#### YOUR GOAL
Give again, unchanged, the line that contains "Montagefilme (28, 2008)" together with every line that follows it until the entries end.

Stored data
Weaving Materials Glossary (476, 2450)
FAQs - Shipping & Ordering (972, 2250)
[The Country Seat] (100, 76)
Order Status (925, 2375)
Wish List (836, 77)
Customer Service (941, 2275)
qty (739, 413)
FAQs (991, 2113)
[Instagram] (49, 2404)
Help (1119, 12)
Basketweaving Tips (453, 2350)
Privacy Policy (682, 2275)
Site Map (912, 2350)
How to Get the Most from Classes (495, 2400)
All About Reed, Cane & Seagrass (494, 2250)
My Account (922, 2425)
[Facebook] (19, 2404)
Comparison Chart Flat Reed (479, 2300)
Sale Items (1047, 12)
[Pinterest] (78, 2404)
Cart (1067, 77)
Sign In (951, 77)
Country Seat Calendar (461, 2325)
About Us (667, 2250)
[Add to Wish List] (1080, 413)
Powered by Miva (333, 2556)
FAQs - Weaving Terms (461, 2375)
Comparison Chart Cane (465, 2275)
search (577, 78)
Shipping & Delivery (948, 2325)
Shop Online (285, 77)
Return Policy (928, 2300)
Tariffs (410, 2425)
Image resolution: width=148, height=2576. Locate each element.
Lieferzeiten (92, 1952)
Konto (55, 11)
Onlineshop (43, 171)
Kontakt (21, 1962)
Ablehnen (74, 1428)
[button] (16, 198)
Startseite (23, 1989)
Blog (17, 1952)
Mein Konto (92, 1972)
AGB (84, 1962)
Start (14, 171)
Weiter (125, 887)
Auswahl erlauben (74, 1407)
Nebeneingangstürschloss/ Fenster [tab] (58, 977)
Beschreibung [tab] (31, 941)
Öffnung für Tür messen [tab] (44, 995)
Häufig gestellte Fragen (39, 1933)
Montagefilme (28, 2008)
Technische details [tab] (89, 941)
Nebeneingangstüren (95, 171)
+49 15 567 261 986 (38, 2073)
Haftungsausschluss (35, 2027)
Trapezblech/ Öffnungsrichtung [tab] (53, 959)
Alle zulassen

#### ANSWER BOX
Montagefilme (28, 2008)
Technische details [tab] (89, 941)
Nebeneingangstüren (95, 171)
+49 15 567 261 986 (38, 2073)
Haftungsausschluss (35, 2027)
Trapezblech/ Öffnungsrichtung [tab] (53, 959)
Alle zulassen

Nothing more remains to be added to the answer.